Page extract ▸
---
Speed up sampling of forced ODE model

Hi,

I am trying to fit an electrochemistry ODE model using Stan. The gradient of the ODE depends on an exogenous variable that changes over time (the voltage ‘V’), and so I followed the advice from: Forced ODEs, a start for a case study? to write the model itself.

I have attempted to run the model but it seems really really slow; I’m guessing it will take about a week to run 200 iterations of NUTS. When I tried a simpler version of the model it took around two days and then it wasn’t close to convergence, and so I am a little loathed to try a week.

Does anyone have any ideas as to how to speed up the sampling? I’m guessing a lot of time is being taken to find the required value of the voltage at each time step using the find_interval_elem function that I use, but I can’t really see another way through this. Best, Ben

functions{
  int find_interval_elem(real x, vector sorted, int start_ind){
    int res;
    int N;
    int max_iter;
    real left;
    real right;
    int left_ind;
    int right_ind;
    int iter;

    N = num_elements(sorted);

    if(N == 0) return(0);

    left_ind  = start_ind;
    right_ind = N;

    max_iter = 100 * N;
    left  = sorted[left_ind ] - x;
    right = sorted[right_ind] - x;

    if(0 <= left)  return(left_ind-1);
    if(0 == right) return(N-1);
    if(0 >  right) return(N);

    iter = 1;
    while((right_ind - left_ind) > 1  && iter != max_iter) {
      int mid_ind;
      real mid;
      // is there a controlled way without being yelled at with a
      // warning?
      mid_ind = (left_ind + right_ind) / 2;
      mid = sorted[mid_ind] - x;
      if (mid == 0) return(mid_ind-1);
      if (left  * mid < 0) { right = mid; right_ind = mid_ind; }
      if (right * mid < 0) { left  = mid; left_ind  = mid_ind; }
      iter = iter + 1;
    }
    if(iter == max_iter)
---
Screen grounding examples

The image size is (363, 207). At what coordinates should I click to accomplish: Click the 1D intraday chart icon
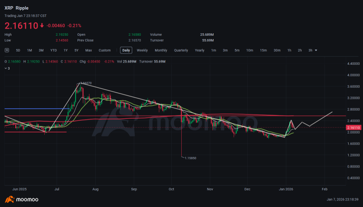[x=7, y=50]
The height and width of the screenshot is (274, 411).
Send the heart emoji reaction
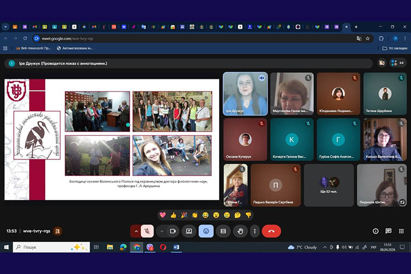point(162,215)
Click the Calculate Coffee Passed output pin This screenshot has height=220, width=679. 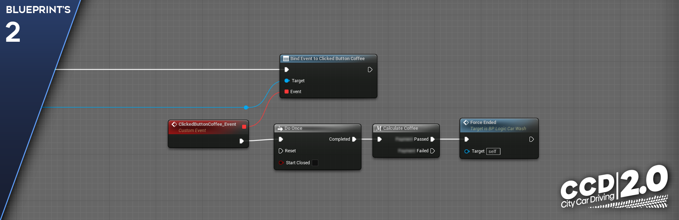click(433, 139)
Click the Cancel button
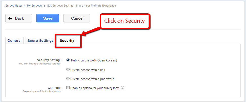The height and width of the screenshot is (102, 246). click(77, 18)
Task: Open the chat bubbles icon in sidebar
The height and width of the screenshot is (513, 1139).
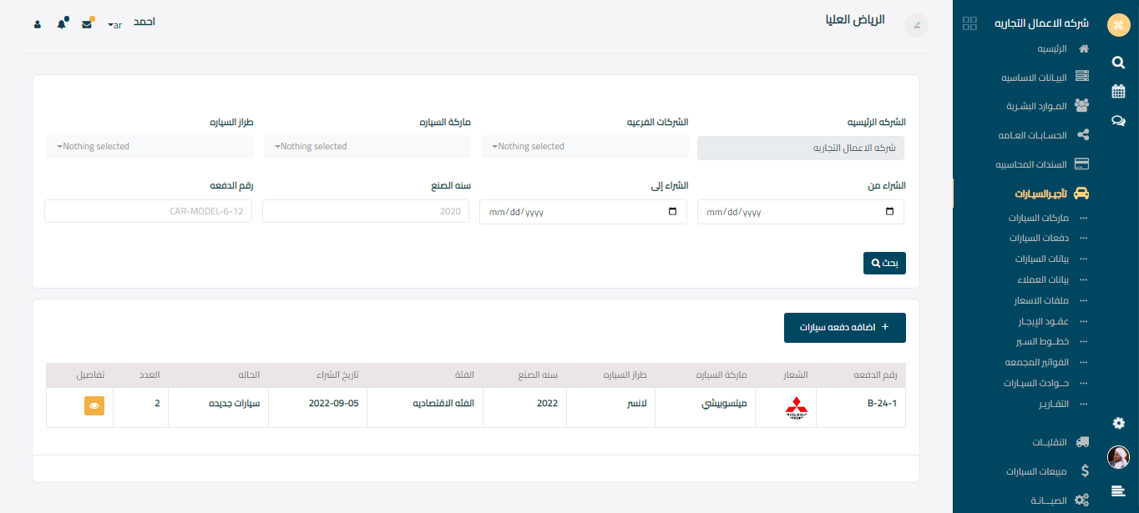Action: (1118, 120)
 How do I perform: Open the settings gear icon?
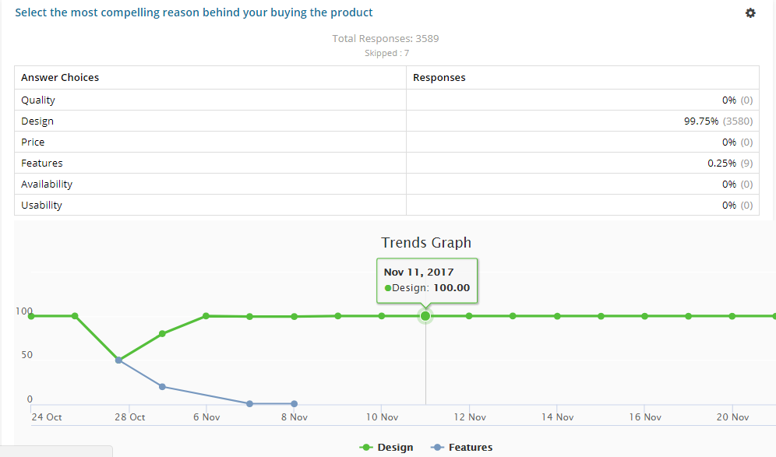750,13
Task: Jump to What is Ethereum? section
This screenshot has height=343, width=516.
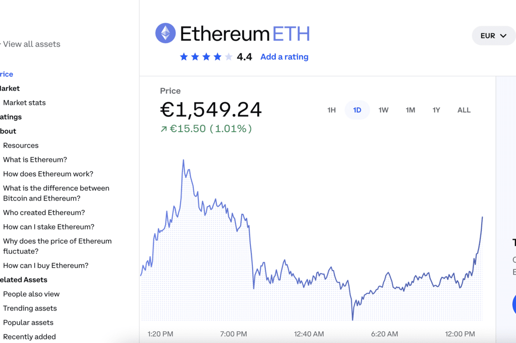Action: (x=35, y=159)
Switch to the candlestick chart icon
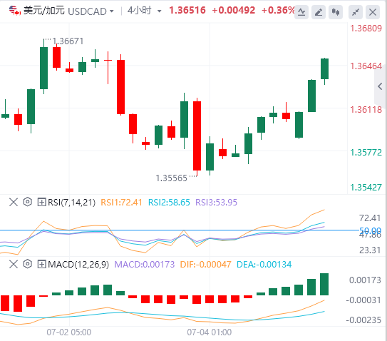This screenshot has width=387, height=341. pos(336,11)
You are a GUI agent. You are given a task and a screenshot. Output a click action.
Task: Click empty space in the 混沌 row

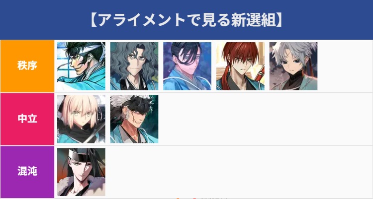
---
Set task 1 ▸
In the forum post above, list every variable that the function find_interval_elem declares with the type int before the line that assigns a value to N.
Set task 2 ▸
Reproduce the forum post word for word from "Speed up sampling" to "try a week.".

Exercise solution 1 ▸
res, N, max_iter, left_ind, right_ind, iter

Exercise solution 2 ▸
Speed up sampling of forced ODE model

Hi,

I am trying to fit an electrochemistry ODE model using Stan. The gradient of the ODE depends on an exogenous variable that changes over time (the voltage ‘V’), and so I followed the advice from: Forced ODEs, a start for a case study? to write the model itself.

I have attempted to run the model but it seems really really slow; I’m guessing it will take about a week to run 200 iterations of NUTS. When I tried a simpler version of the model it took around two days and then it wasn’t close to convergence, and so I am a little loathed to try a week.